Y Chopin no es el único en sufrir esta situación. Pensemos, por ejemplo, en Mozart. Muchas obras suyas muestran más el talante superficial de su público que el sello de su genio, si bien también hay que tener en cuenta el proceso de maduración del compositor (entre las obras de su último período es difícil encontrar música de baja calidad).

Pero incluso Beethoven, cuando ya el artista comienza a independizarse, y considerado el gran rebelde, escribió en 1813 (con el opus 91) nada menos que “La victoria de Wellington”, pieza indigerible pero muy famosa en su tiempo. Aunque parecería que él la despreciaba, sin embargo la escribió,  demostrando que el compositor no puede sustraerse totalmente a los requerimientos extramusicales del medio en el que opera.[2]

Hay otra crítica al polaco que nos ocupa, crítica para mí inadmisible. René Leibowitz, compositor también polaco, naturalizado francés (algo parecido a lo de Chopin), y también profesor y teórico, discípulo de Schonberg, afirmaba que era un aficionado, genial, sí, pero aficionado al fin. Y esta opinión estaba (¿está?) más o menos difundida. ¿Por qué? Me animo a aventurar una explicación.

Es bien conocida la rivalidad existente entre Francia y Alemania. Lo que para los primeros es su levedad, resulta carácter frívolo para los germanos. Lo que éstos consideran su profundidad, es un signo de pesadez para los galos. (Esto que digo es al menos lo que piensan los más radicales de los francófobos y germanófobos.) Y de ese modo se la han pasado, enzarzados en una guerra  tras otra, aunque ahora pareciera que se han reconciliado. Esperemos que así sea para siempre.

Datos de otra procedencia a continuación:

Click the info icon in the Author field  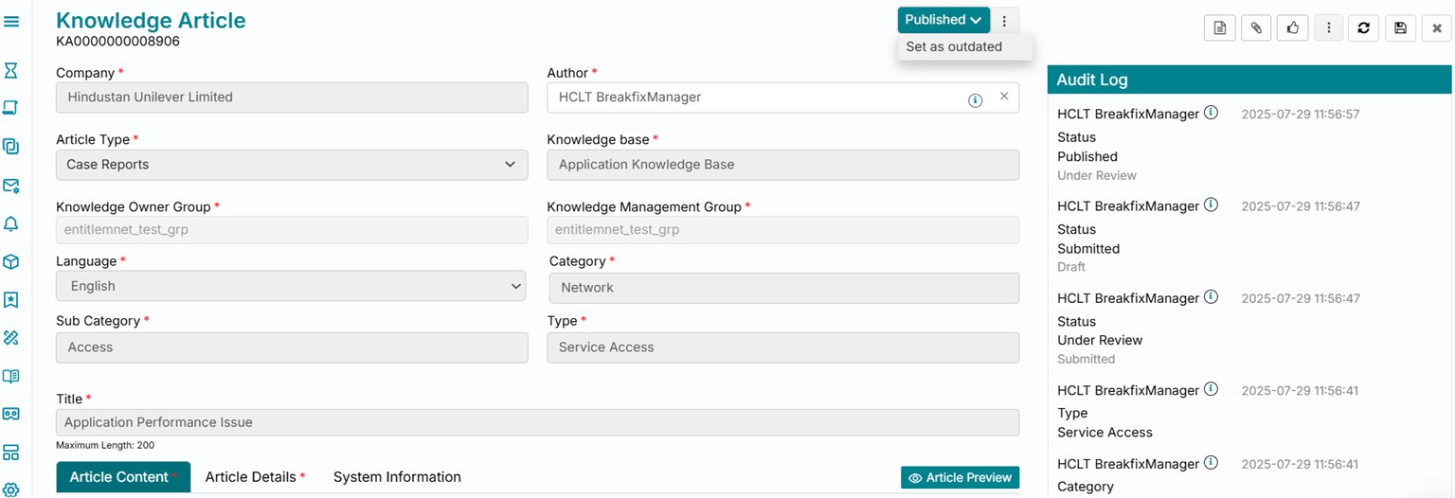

Asimismo, es sabido que, en materia musical, ha habido en Europa, un país o una región predominante en distintas épocas, y que ese “líder” ha ido cambiando. Francia, la región de los Países Bajos (mencionada con distintos nombres), Italia, Alemania se han ido sucediendo en ese lugar a lo largo de la historia. En el siglo XIX, primero Beethoven y Wagner después, ocupaban el Olimpo, sin discusión. Y, aunque en el XX (y en el XXI) la situación cambió, como la conciencia se modifica más lentamente que la realidad, la germanofilia musical siguió presente en muchos ámbitos.

Y Chopin fue (¿es?) víctima de ese proceso. La verdad es que él se constituyó en un actor bastante activo de esa lucha, por ejemplo cuando dijo algo así como que el problema de Beethoven era que había hecho de su trasero un absoluto. Pero no debemos caer  en el error romántico de identificar la obra con el autor: una obra magnífica puede ser hecha por alguien que no lo es, y viceversa. O sus opiniones pueden no estar de acuerdo con lo que compone.

Por todo lo anterior es por lo que, después de mucho tiempo, regresé a Chopin.




[1] Hace ya unos cuantos años me sorprendí al descubrir que los románticos son particularmente regulares en cuanto a la división en compases. Ellos, de quienes dicen que son los más libres, al menos hasta ese momento de la historia, permanecen, en general, dentro de la jaula métrica del 2, el 4 y el 8 y reservan la libertad para otros aspectos de su música.

[2] La verdad es que la actitud de Beethoven en estos años merecería un cuidadoso análisis que, naturalmente, no cabe en este espacio.